• **DOCUMENT PASSAGE**
☆ ☆ ☆ ☆ ☆ ☆ ☆
In the first couple posts of this series I’ve talked about Lightroom’s UI, and I’m going to probably get back to that in the future, but I also want to look at some of the technology in and around Lightroom. I also want to do this in part so I can talk about a couple of core technical issues in more detail in future articles as well.

There are three core technologies that Adobe has leveraged in Lightroom that make it what it is. Surprisingly some of these are open source products, one of which is absolutely a critical core part of Lightroom. These core technologies are Adobe’s Proprietary Adobe Camera RAW engine, the Lua programming language, and the open source database engine SQLite.

Adobe Camera RAW

It should be well known that Lightroom leverages Adobe’s Camera RAW technology to do all the heavy lifting in Lightroom. And, really, why shouldn’t they. Camera RAW is the same rendering engine that Photoshop, and really all Adobe programs that support reading raw files, use to convert the raw file into a useable bitmap.
☆ ☆ ☆ ☆ ☆ ☆ ☆
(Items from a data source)
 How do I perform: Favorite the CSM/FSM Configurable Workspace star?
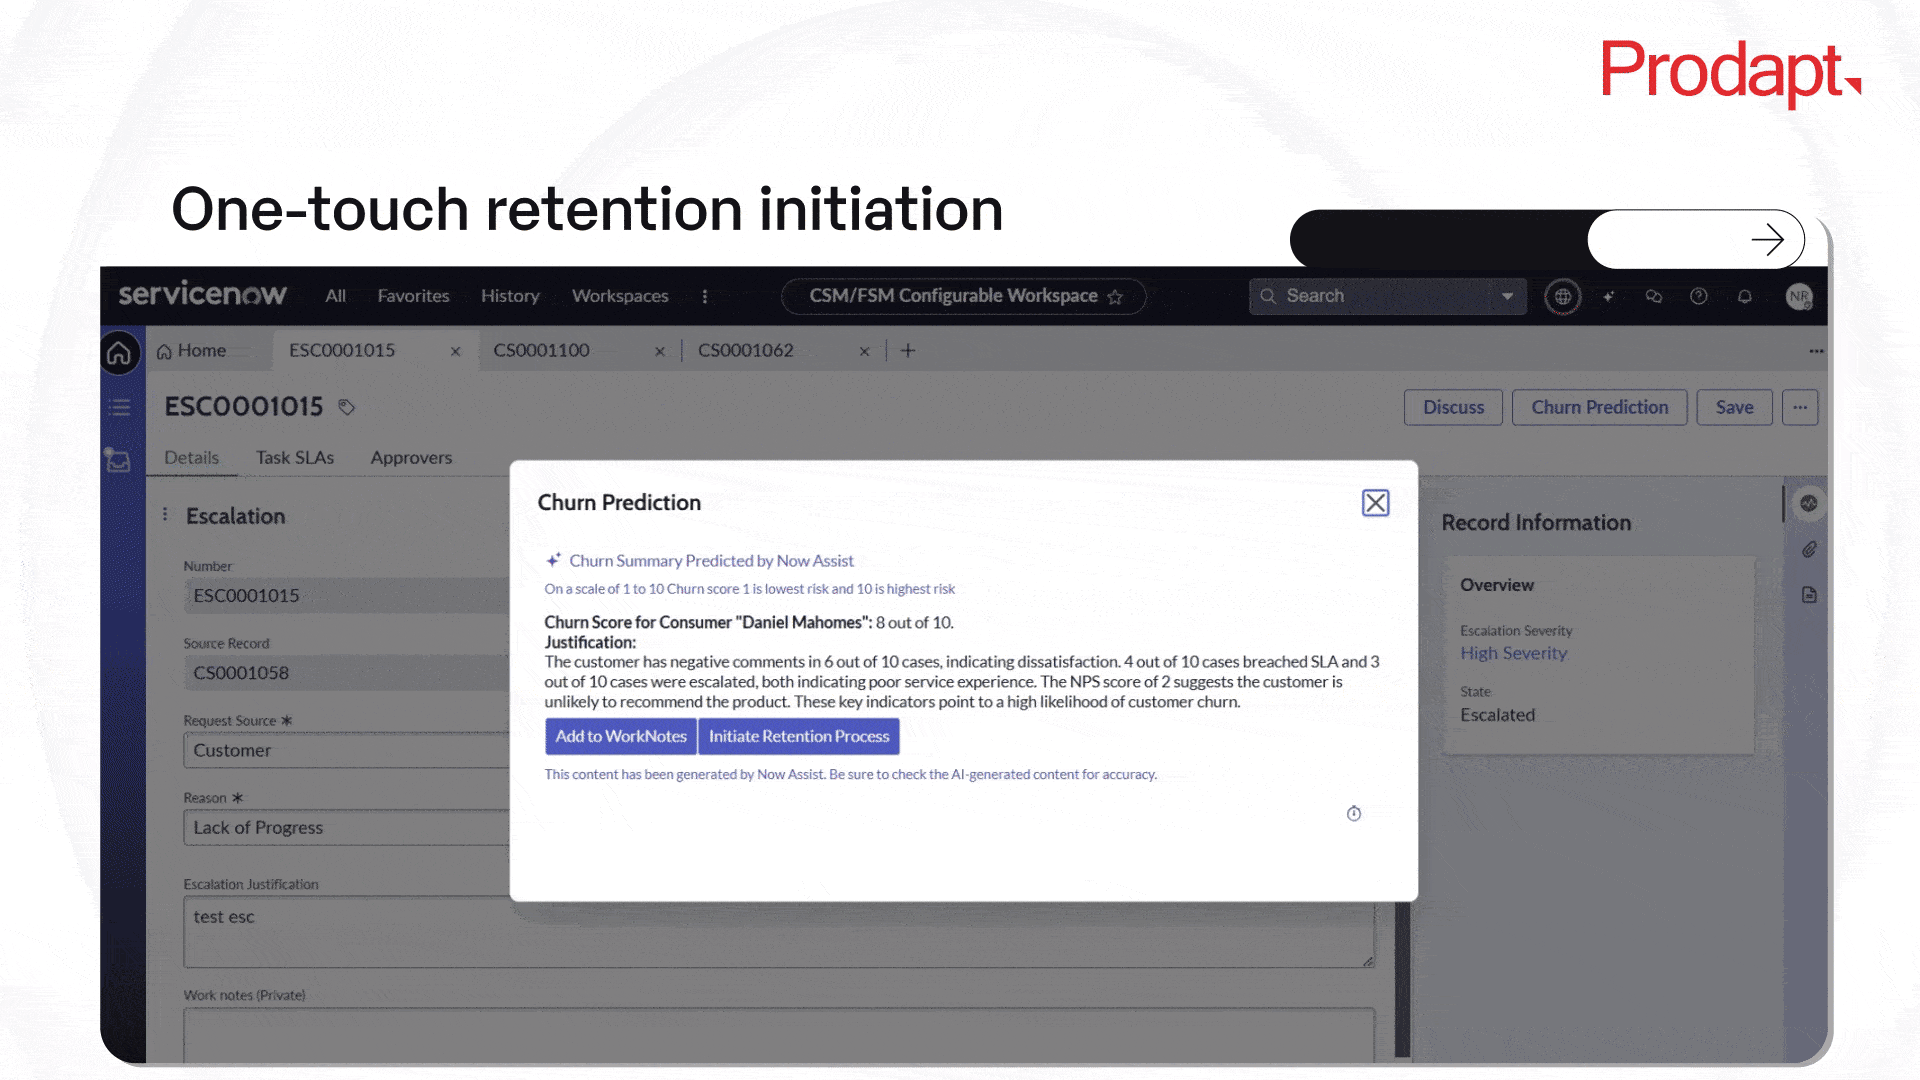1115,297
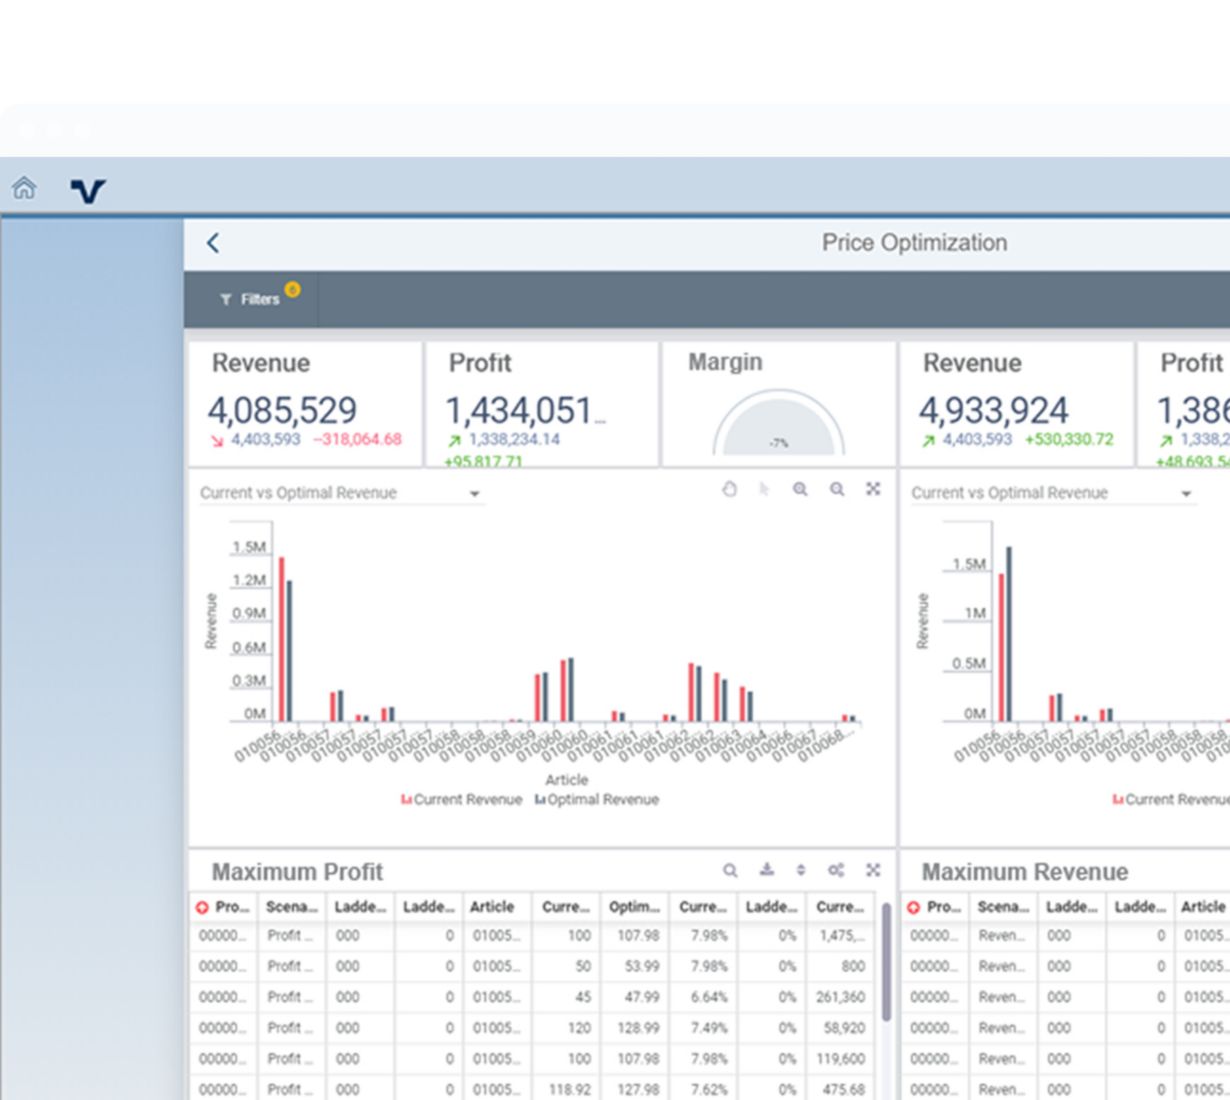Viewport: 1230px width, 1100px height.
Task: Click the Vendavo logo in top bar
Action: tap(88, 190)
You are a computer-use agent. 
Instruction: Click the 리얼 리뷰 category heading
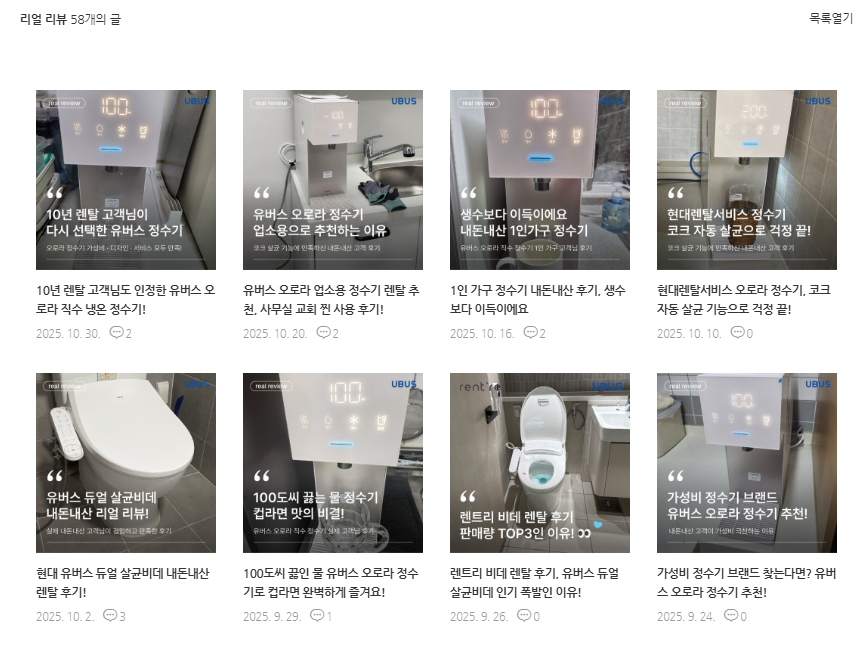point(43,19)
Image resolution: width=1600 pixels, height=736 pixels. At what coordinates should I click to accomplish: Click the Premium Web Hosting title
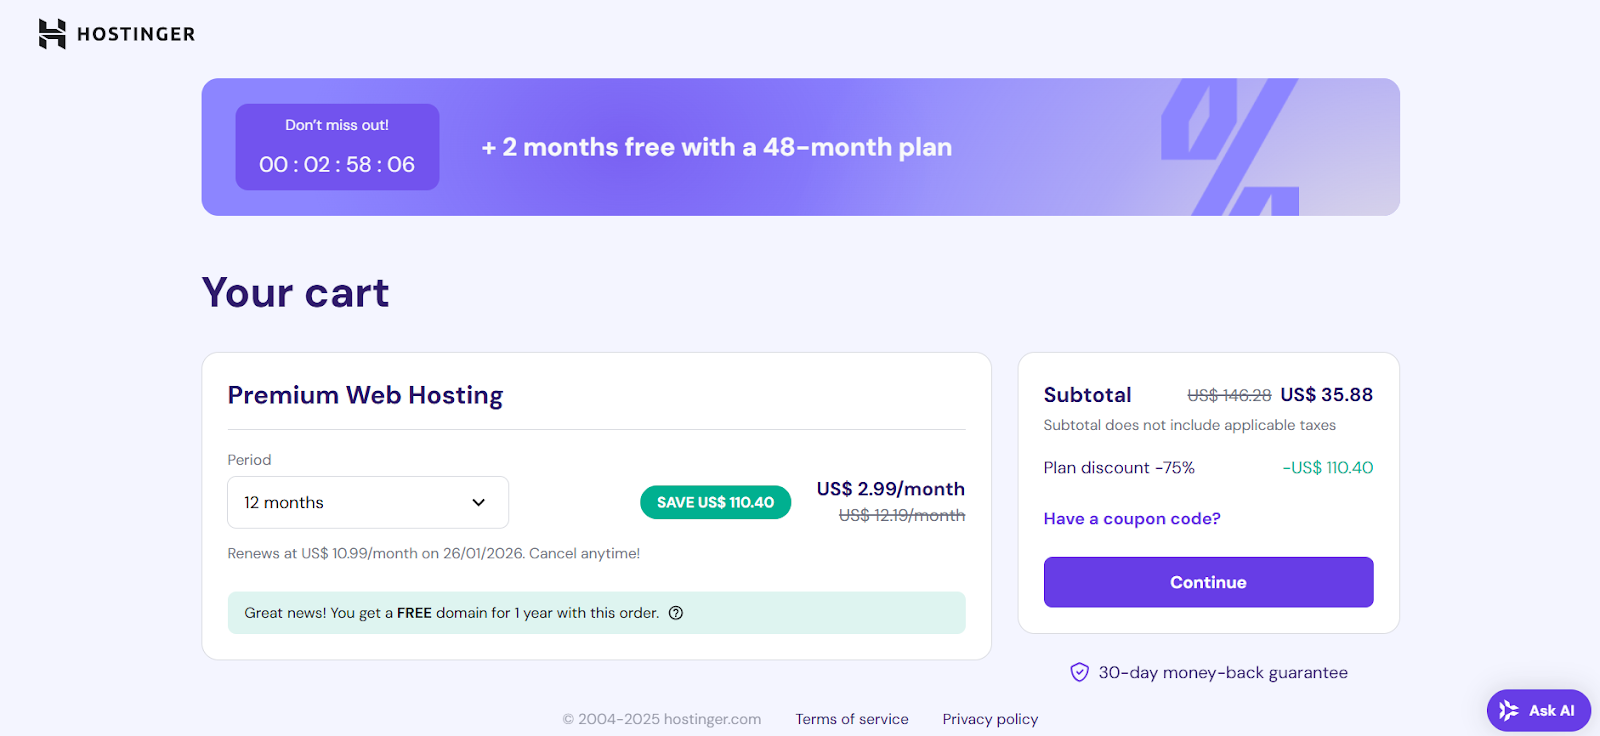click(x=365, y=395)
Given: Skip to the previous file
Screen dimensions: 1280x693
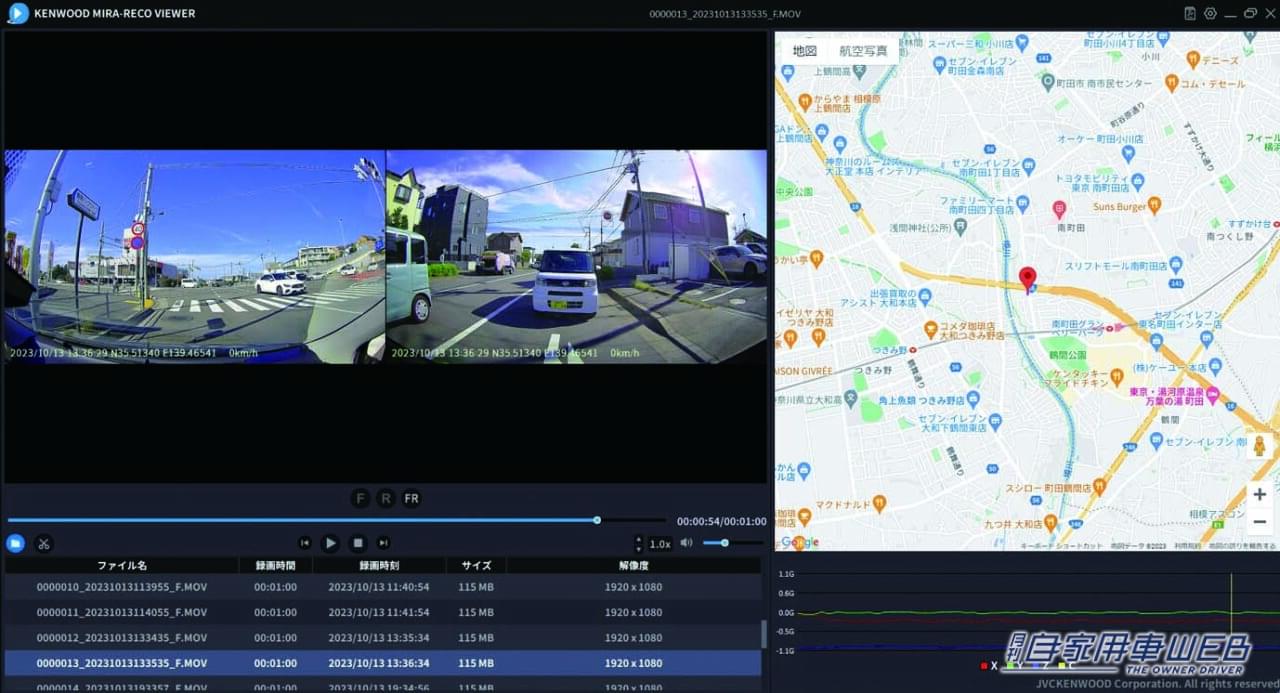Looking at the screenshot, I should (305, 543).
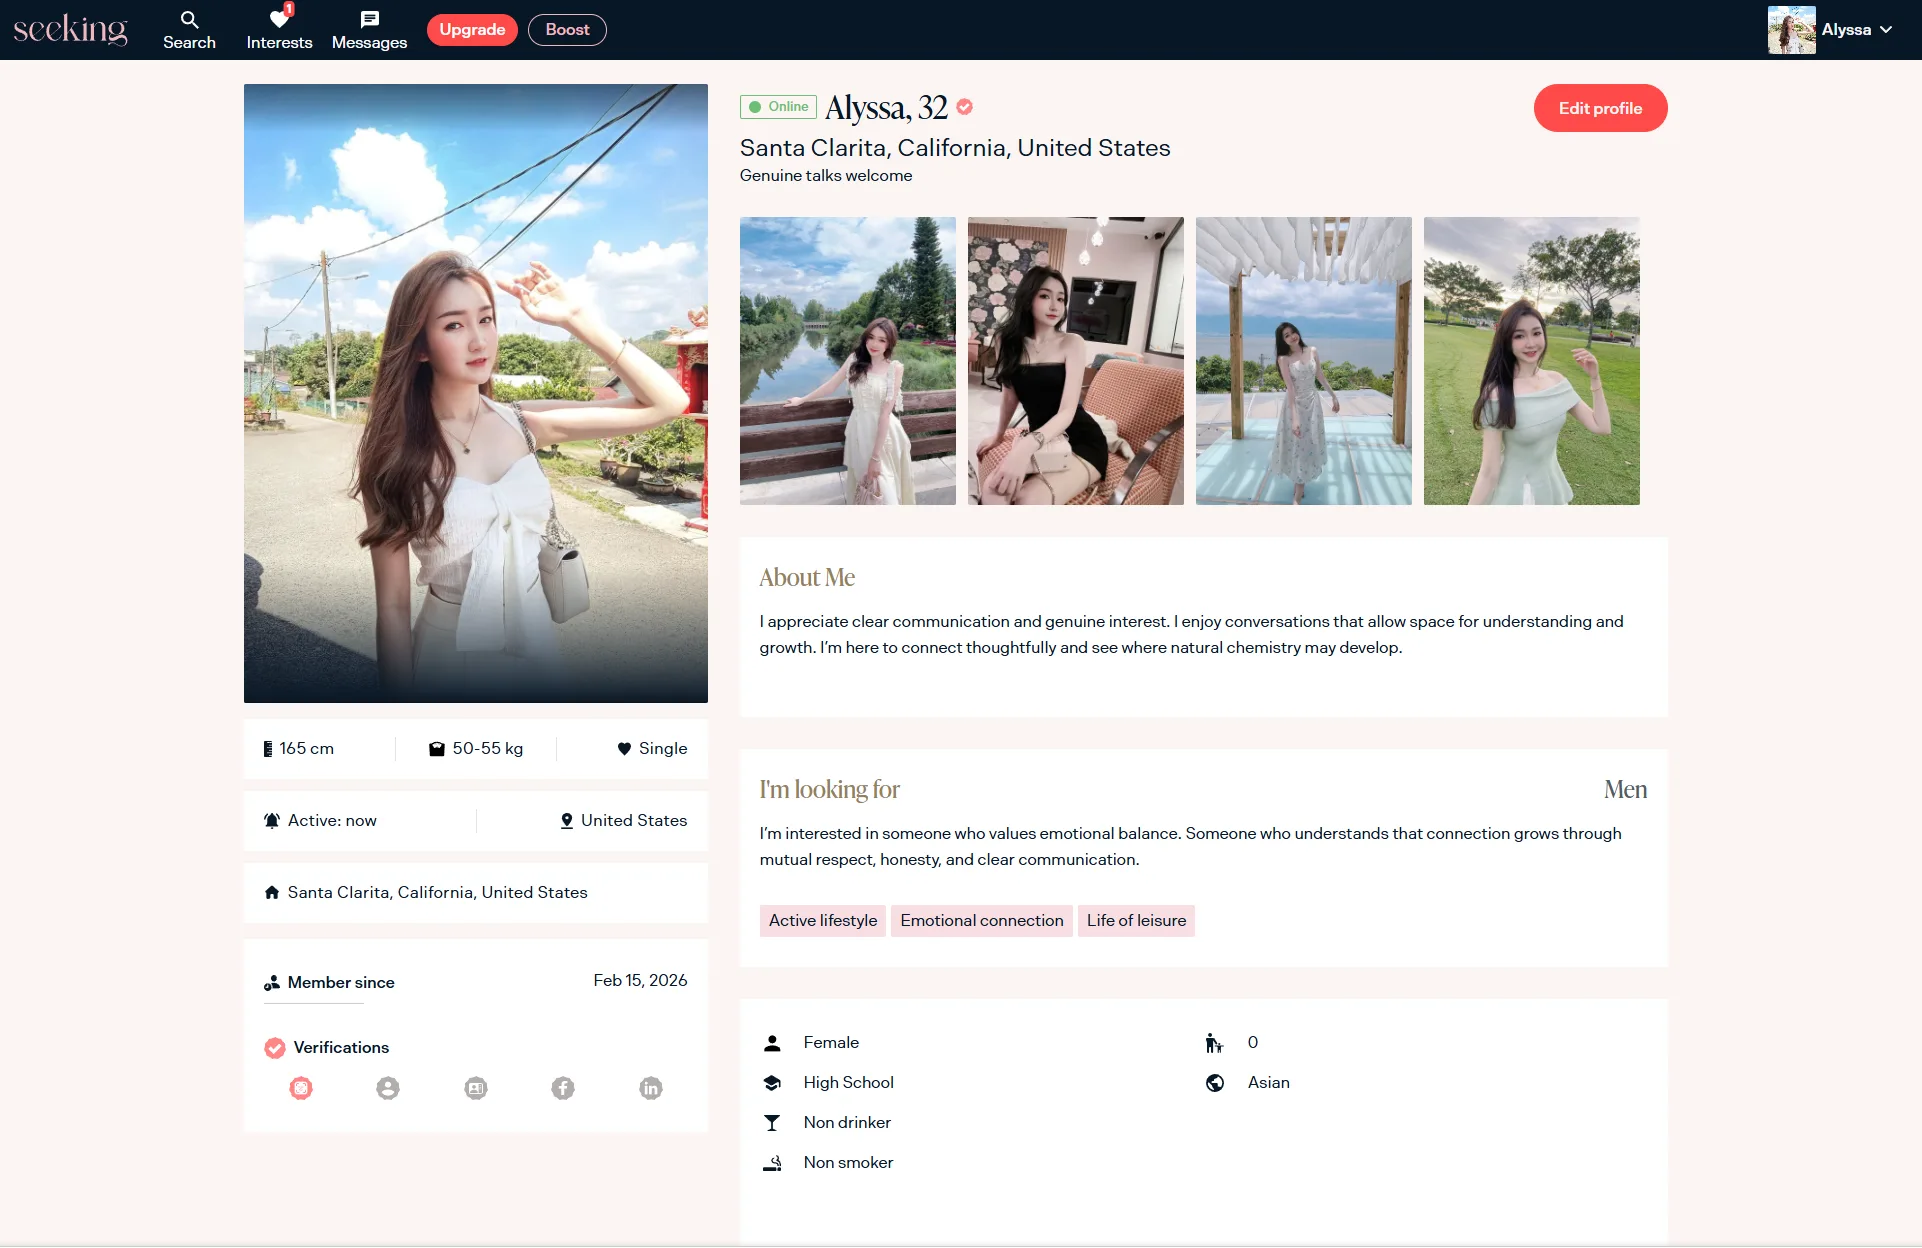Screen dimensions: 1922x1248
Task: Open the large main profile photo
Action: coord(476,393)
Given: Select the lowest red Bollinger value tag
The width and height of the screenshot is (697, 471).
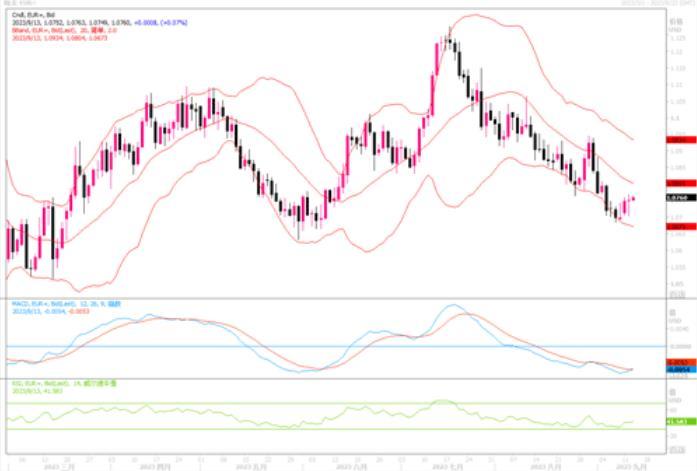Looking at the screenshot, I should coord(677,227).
☆ ☆ ☆ ☆ ☆ ☆ ☆
• **THE TASK**
For each statement, say whether it agrees with the passage on Lightroom's technology, answering yes or no and quoting the words of the passage that decide it. (a) Lightroom is built on three core technologies. (b) Every core technology in Lightroom is a proprietary Adobe product. (c) Camera RAW is a rendering engine used by Lightroom alone.

• **EXERCISE RESULT**
(a) Yes: "There are three core technologies that Adobe has leveraged in Lightroom that make it what it is."
(b) No: "Surprisingly some of these are open source products, one of which is absolutely a critical core part of Lightroom."
(c) No: "Camera RAW is the same rendering engine that Photoshop, and really all Adobe programs that support reading raw files, use to convert the raw file into a useable bitmap."